Однажды я услышал агонизирующий вопль.
Мой Первый проклинал меня. Я остановился посреди серо-рыжих камней — железо и ржавчина давили тисками.
Мой Первый бился в агониии, не слыша ответа.
Но я ведь здесь, так близко.
Древняя крепость напоминала гробницу, но внутри оказалась пуста и заброшена — только трупы гномов и уродливых тварей были раскиданы по этажам. Крепость пахла пылью и свежей кровью.
Меня охватил страх. Нет, повторил я себе в очередной раз, Первый отмечен печатью моей; она — бессмертие.
Я спускался к сердцевине каменной тюрьмы, а потом нашел его.
Мертвого. Искореженного — словно кто-то вырезал из плоти ленты и вплетал в них куски камня и железа, а потом долго жег, вплавляя мертвое в живое, смешивая и соединяя. Он был другим, мой Первый, я ведь... помнил.
Не мог ошибиться.
Его пустые глаза слепо таращились в пустоту. Я тронул холодные веки, а затем укрыл с головой покрывалом огня — его несчастное истерзанное тело заслуживало покоя.

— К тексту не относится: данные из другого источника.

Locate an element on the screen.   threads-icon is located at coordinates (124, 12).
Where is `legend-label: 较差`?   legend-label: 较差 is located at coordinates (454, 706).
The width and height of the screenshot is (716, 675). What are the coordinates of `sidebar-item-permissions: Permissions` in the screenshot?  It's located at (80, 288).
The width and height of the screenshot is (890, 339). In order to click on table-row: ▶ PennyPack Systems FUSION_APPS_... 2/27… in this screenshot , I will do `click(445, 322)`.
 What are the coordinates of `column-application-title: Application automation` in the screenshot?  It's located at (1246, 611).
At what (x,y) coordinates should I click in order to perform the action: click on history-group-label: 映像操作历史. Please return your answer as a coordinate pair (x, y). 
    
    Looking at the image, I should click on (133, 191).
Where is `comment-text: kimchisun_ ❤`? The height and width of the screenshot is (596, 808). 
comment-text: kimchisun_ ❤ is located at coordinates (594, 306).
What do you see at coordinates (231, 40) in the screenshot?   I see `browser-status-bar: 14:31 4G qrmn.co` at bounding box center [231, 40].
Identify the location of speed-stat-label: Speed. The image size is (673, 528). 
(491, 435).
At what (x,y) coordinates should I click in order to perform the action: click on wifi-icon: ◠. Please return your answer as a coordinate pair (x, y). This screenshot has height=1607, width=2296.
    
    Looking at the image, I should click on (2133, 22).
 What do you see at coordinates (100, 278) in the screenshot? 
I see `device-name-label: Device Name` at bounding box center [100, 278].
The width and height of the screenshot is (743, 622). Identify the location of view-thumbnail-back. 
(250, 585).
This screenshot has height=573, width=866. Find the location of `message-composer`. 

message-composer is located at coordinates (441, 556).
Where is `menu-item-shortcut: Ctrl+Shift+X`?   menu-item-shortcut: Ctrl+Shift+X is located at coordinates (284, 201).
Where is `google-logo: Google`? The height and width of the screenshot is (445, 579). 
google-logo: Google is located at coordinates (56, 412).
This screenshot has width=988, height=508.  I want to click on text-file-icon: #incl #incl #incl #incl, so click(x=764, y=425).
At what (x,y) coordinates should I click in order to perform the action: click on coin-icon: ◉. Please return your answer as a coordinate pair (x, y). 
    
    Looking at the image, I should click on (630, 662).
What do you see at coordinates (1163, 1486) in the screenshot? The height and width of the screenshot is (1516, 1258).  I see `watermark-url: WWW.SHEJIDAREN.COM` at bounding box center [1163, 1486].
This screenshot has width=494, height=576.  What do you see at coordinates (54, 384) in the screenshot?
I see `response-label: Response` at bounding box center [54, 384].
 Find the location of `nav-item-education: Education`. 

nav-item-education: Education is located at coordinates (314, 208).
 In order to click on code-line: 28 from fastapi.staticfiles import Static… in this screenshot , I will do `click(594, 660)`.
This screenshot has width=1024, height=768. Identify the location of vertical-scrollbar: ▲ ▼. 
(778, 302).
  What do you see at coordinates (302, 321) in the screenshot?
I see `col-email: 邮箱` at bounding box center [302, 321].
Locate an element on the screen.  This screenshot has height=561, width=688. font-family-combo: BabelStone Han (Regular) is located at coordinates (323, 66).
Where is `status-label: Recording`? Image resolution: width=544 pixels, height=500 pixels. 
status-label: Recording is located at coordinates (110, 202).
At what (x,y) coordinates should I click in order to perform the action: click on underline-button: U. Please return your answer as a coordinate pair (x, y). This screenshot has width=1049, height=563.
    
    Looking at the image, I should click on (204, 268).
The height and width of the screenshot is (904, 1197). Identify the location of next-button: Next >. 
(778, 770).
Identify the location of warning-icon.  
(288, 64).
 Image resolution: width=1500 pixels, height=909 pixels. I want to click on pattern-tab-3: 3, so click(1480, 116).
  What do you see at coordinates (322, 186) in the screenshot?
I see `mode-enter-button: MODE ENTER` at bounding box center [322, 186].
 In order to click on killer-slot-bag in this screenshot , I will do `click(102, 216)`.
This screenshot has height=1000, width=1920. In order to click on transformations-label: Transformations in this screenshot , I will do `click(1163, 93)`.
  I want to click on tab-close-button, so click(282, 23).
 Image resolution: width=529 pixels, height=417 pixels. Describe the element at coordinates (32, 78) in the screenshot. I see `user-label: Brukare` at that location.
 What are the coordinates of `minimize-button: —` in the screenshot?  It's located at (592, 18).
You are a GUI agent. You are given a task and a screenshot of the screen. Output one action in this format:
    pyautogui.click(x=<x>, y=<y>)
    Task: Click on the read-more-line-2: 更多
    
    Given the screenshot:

Тысячи лет, думал я. И сорок три.
Боги оплакивают своих мертвых пророков? Наверное, мне следовало оплакать Первого, а я мог лишь сидеть рядом, ненавидя слабую человеческую оболочку, в которой возродился; иногда ты возращаешься домой, и обнаруживаешь пустоту, кости и пауков.
Я — плоть и кости этого мира. Я — дракон Тишины.
В той тюрьме я понял, что тишина неотвратимей смерти, страшнее Мора и горше предательства.
...Но потом я вновь позвал его, и услышал ответ.